Un téléphone à 900 euros quand même.

A mourir de rire.

Parfois, le soir, sur son toit, enveloppée dans son sac de couchage posé sur son matelas de camping, Fanny Guidez pianotait sur son téléphone.

A la recherche d'une vie.

" Comment tu ferais toi si tu devais survivre dans la rue ?

- ....."

Fanny soupira. Anthéa ne comprenait jamais les questions posées de cette manière.

" J'ai faim ! Où je peux trouver à manger ?

- Il y a quinze restaurants à moins de dix minutes à pied...

- Non ! Lorsqu'on est dans la rue...comment manger ?

- Il est possible de demander des échantillons gratuits dans les supermarchés et beaucoup donnent le pain de la veille.

- Mais encore ?

- Il faut se rapprocher d'une organisation caritative et se rendre à une soupe populaire. La plus proche est...

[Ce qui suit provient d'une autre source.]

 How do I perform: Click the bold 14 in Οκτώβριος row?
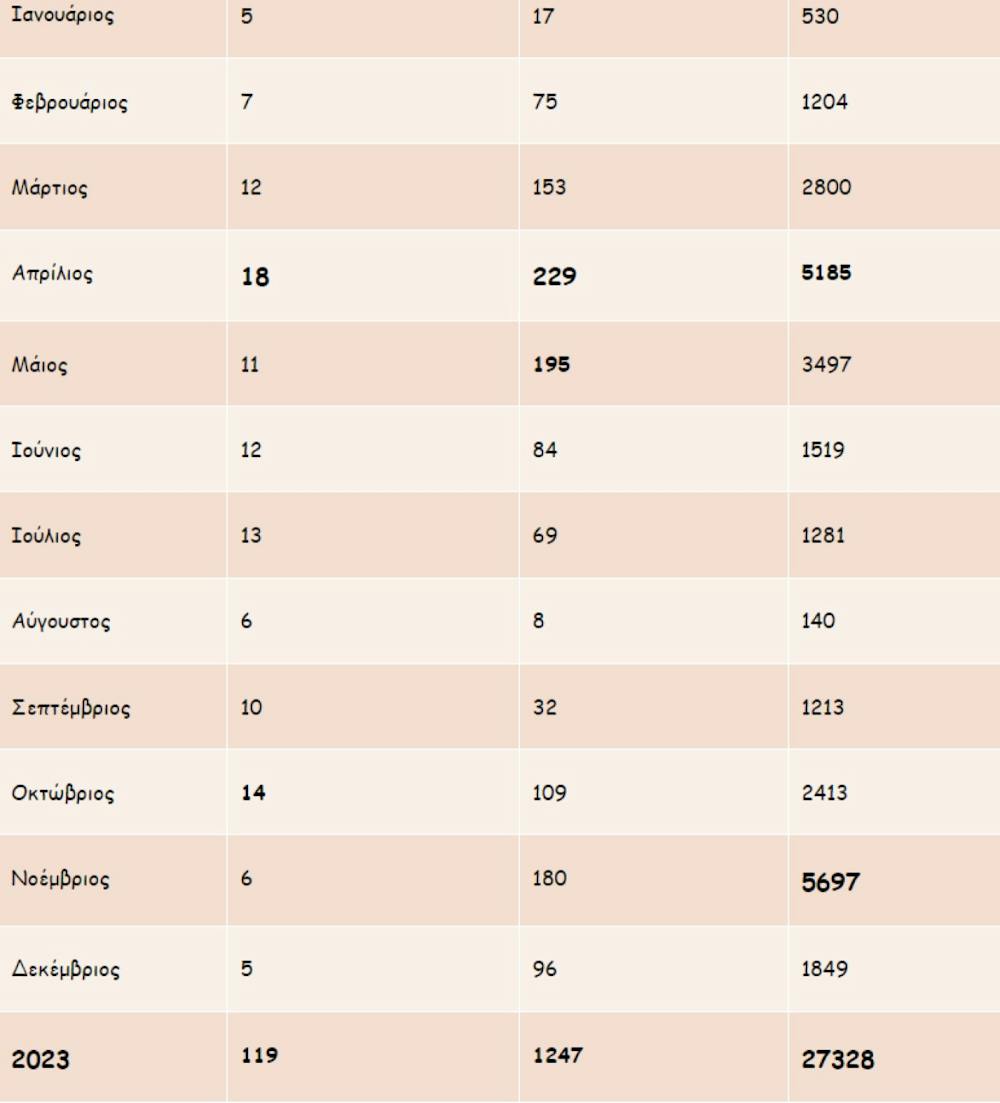[x=253, y=793]
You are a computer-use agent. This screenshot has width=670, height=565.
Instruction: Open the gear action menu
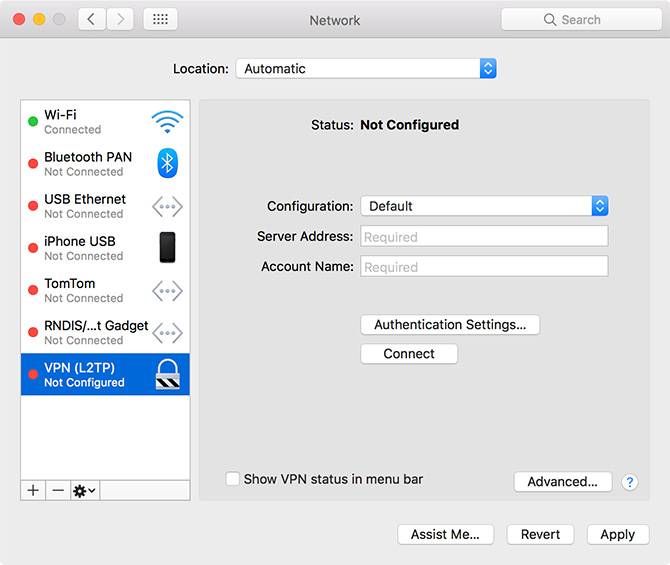pyautogui.click(x=85, y=490)
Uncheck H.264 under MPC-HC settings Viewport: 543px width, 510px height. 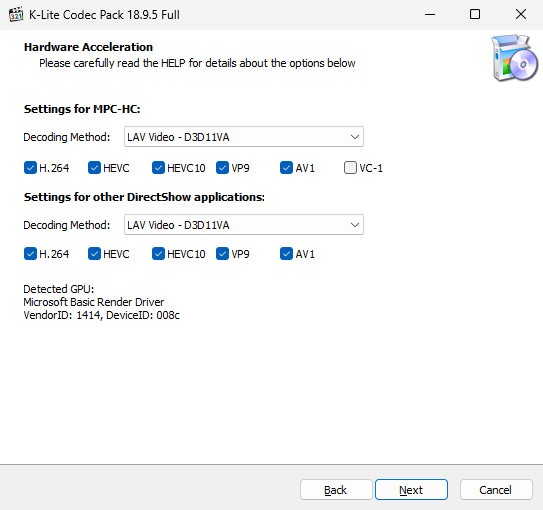30,168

- Dangereux pour moi. On risque de me reconnaître.

- Il est possible de fouiller dans les poubelles des grands restaurants. Il y a un terrible gaspillage et...

- Va pour les poubelles. Dis-moi la plus proche."

Et Anthéa donna une adresse.

Fanny Guidez se promit d'y aller le lendemain.

Sinon, elle ne survivrait pas au froid.

Car c'était la faiblesse du corps qui provoquait la faiblesse de l'esprit.

La lutte ne pouvait se faire qu'avec un ventre à peu près plein.

" Petite, tu sais ce que je voulais faire, Anthéa ?," demanda Fanny en regardant le ciel nocturne au-dessus d'elle.

Bien entendu, le téléphone ne répondit pas.

Ce n'était qu'un téléphone après tout.

" Je voulais être flic.

- Pour devenir policier municipal, il faut réussir le concours de gardien-brigadier de la police municipale (fonction territoriale). Ce concours est accessible si vous avez au moins 18 ans et si vous avez un diplôme de niveau V ou équivalent, c'est à dire un CAP, BEP ou le diplôme national du brevet.

- Ta gueule Anthéa."

Et Anthéa se tut.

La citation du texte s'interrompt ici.